Dicen que eso lo afectó. Luego en la segunda elección de Bush Sr., las cámaras lo cogieron viendo el reloj impacientemente y el pueblo americano concluyó que Bush Sr., estaba ya aburrido de ser presidente y no le interesaba tanto como al joven contendiente Clinton que aparte de ser respetuoso, era muy brillante en sus respuestas.
Ross Perot también se lució en esos debates con su humor y velocidad mental y folclórica lo que terminó de enterrar al presidente Bush Sr.
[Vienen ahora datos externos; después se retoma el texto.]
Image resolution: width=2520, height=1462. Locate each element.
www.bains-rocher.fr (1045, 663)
Creo que Ortega debería ir al debate, y pues la verdad es que van empatados 50-50 así que a ninguno de los dos le iría mal.
Más bien serviría para conectar con las masas y que el pueblo los vea bajo presión, pensando rápido y observando cómo ellos se comportan con sus adversarios.
Ojalá se dé. La escogencia de quién será el moderador es importantísima y definitivamente debe ser alguien que sea imparcial. Algo que sería difícil encontrar en Nicaragua.